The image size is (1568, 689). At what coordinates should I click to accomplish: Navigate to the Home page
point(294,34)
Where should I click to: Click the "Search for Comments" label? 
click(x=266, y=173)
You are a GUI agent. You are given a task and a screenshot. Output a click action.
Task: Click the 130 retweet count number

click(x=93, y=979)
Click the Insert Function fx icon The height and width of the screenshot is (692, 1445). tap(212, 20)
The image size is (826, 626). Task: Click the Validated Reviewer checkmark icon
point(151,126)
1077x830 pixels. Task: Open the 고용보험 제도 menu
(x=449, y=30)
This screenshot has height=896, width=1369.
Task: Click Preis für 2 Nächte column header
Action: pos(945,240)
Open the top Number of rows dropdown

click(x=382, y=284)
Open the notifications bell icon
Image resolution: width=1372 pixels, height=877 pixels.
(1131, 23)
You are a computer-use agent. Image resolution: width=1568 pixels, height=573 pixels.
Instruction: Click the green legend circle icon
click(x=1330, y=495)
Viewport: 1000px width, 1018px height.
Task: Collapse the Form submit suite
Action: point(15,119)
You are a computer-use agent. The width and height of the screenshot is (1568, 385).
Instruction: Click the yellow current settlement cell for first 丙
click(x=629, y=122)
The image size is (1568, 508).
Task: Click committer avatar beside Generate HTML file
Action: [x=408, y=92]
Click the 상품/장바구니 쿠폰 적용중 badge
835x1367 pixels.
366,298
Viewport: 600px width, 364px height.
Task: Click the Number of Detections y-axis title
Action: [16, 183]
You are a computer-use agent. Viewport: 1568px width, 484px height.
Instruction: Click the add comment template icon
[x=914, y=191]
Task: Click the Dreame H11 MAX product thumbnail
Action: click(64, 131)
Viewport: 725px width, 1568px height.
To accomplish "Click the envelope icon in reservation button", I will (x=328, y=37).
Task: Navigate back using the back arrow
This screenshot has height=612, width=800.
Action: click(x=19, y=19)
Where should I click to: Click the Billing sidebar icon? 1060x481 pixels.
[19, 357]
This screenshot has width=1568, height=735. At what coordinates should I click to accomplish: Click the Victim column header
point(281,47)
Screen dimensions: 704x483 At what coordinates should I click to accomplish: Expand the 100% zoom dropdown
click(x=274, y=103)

::::

Problem to solve – When a line in the data contains "agent", return it as written.

Task solution –
You are a GUI agent. You are given a task and a screenshot. Output a click action.
You are a computer-use agent. Image resolution: width=1568 pixels, height=573 pixels.
You are a computer-use agent. The width and height of the screenshot is (1568, 385).
You are a computer-use agent. Viewport: 1568px width, 484px height.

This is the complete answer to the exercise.